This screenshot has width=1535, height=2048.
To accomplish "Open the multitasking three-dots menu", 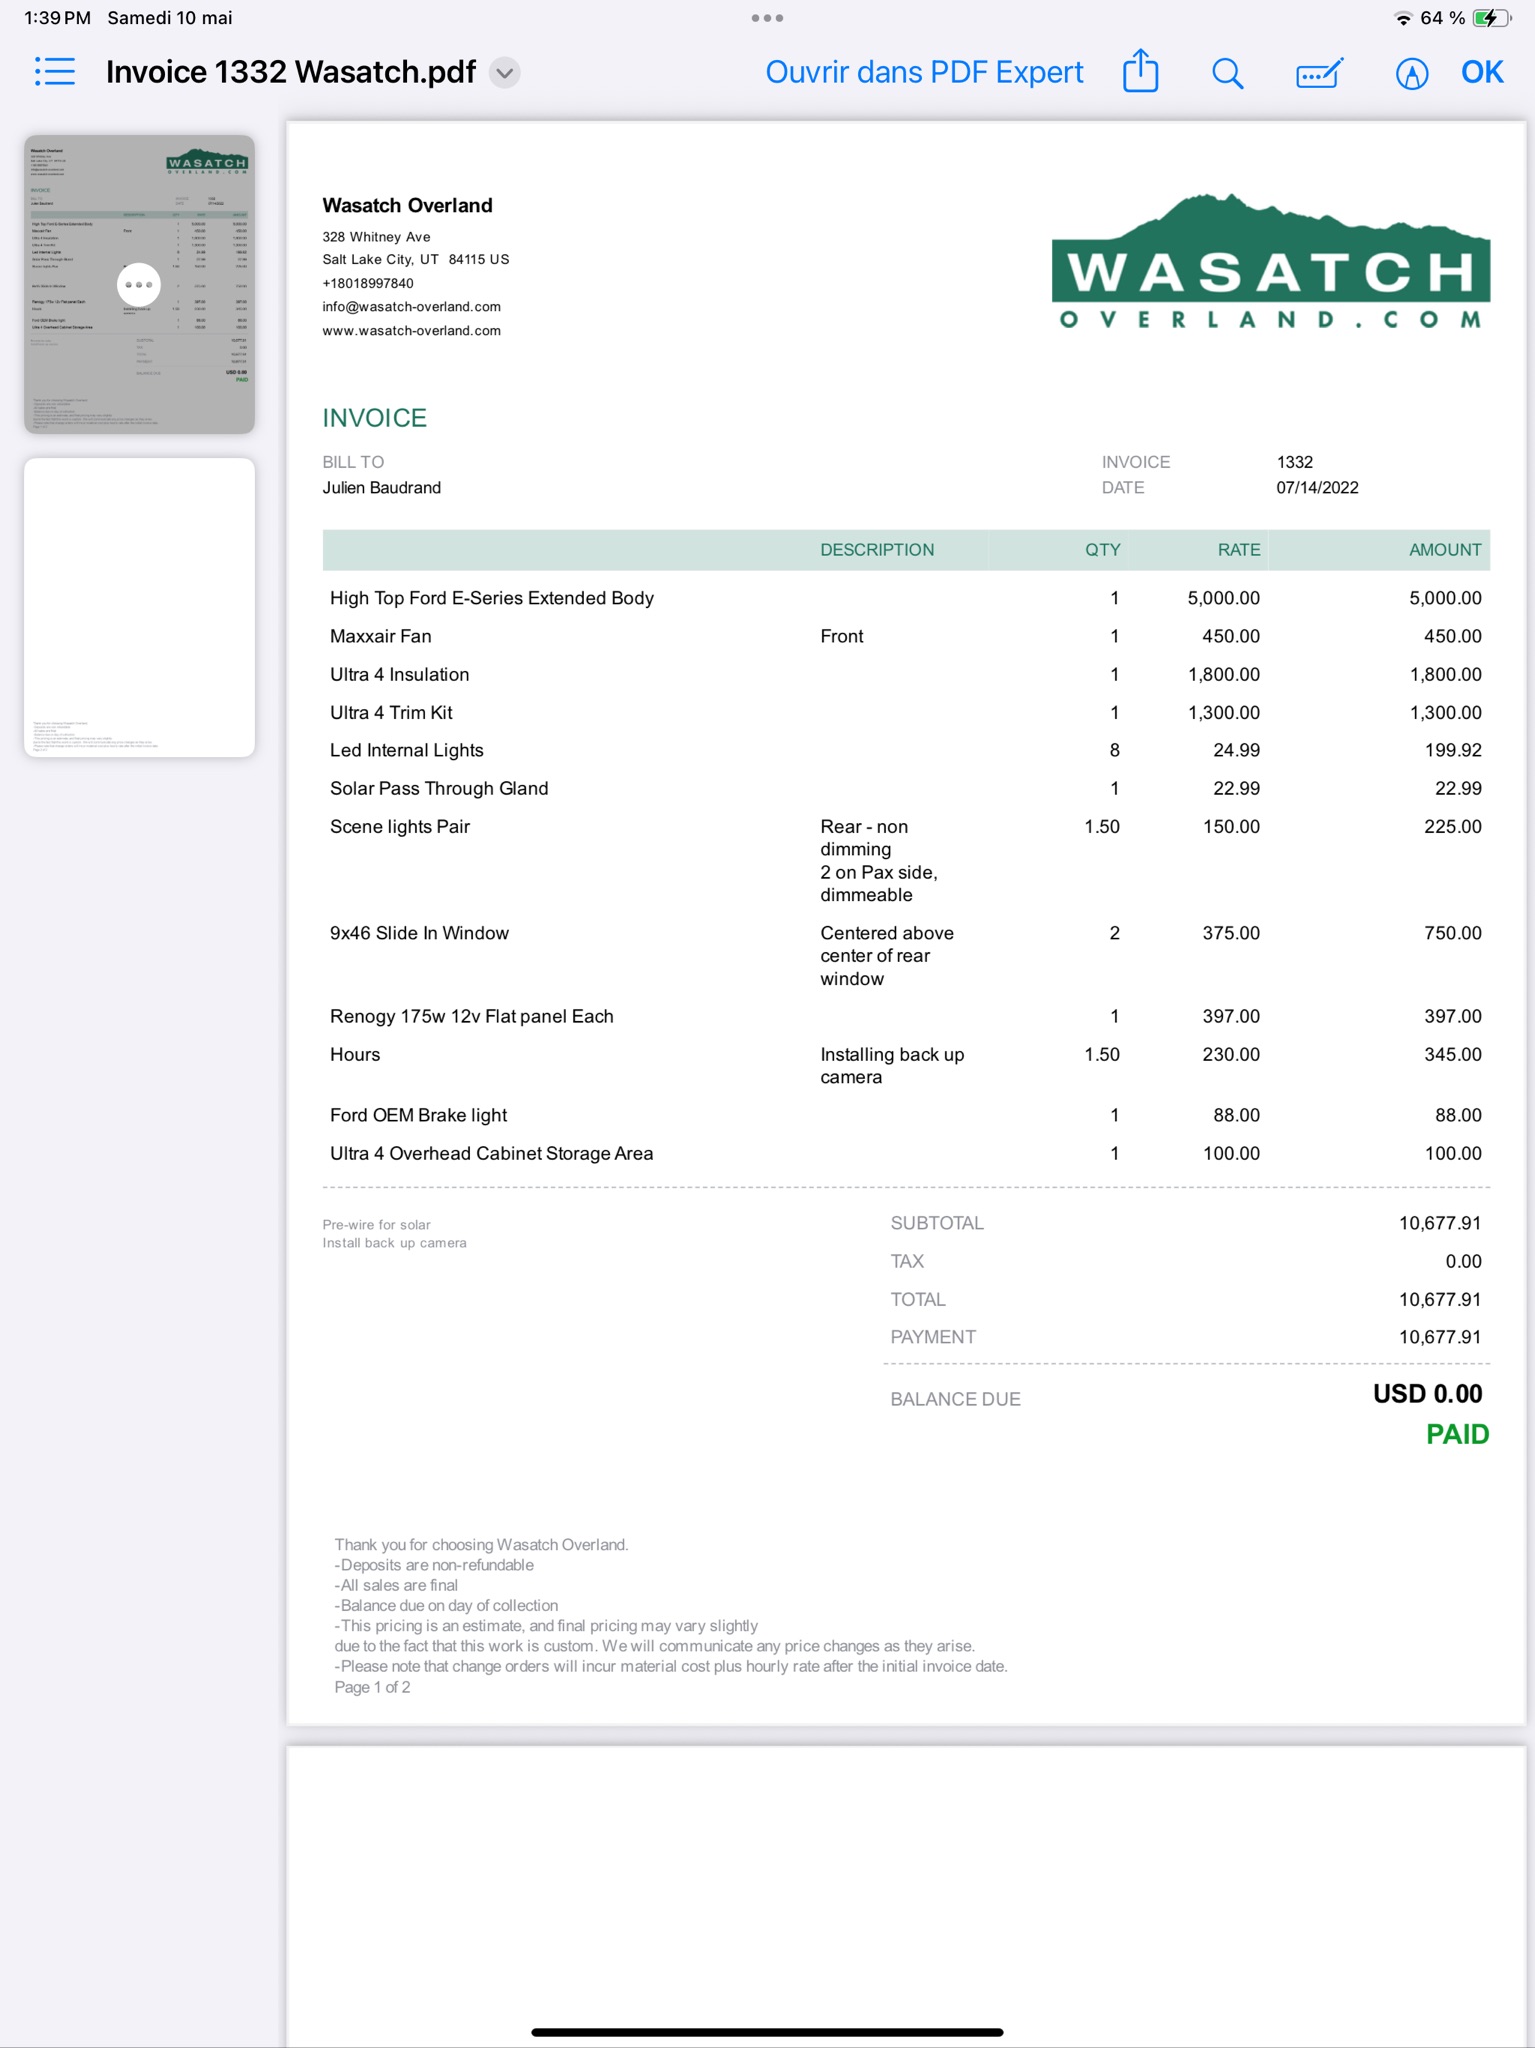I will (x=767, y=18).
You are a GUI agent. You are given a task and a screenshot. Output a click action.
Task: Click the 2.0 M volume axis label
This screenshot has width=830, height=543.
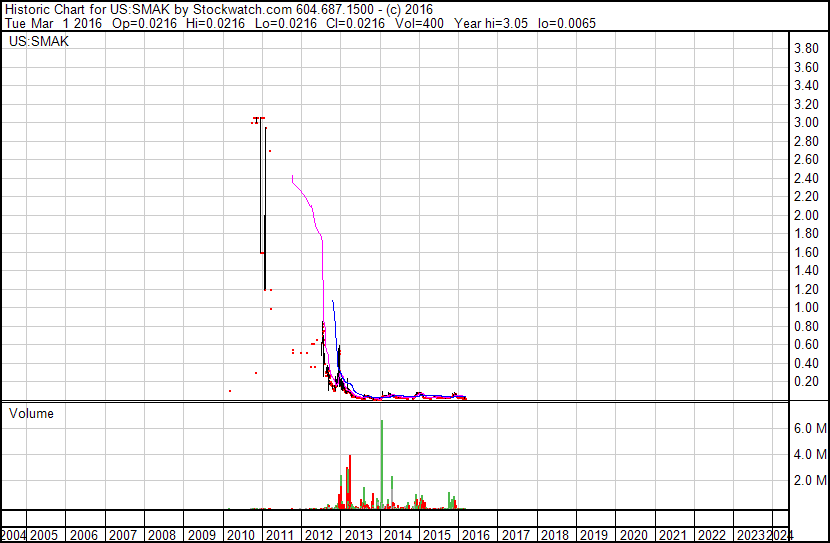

Work item: Copy every line in the data above that has the string "width" in it.

Result:
This screenshot has width=1535, height=2048.
This screenshot has width=830, height=543.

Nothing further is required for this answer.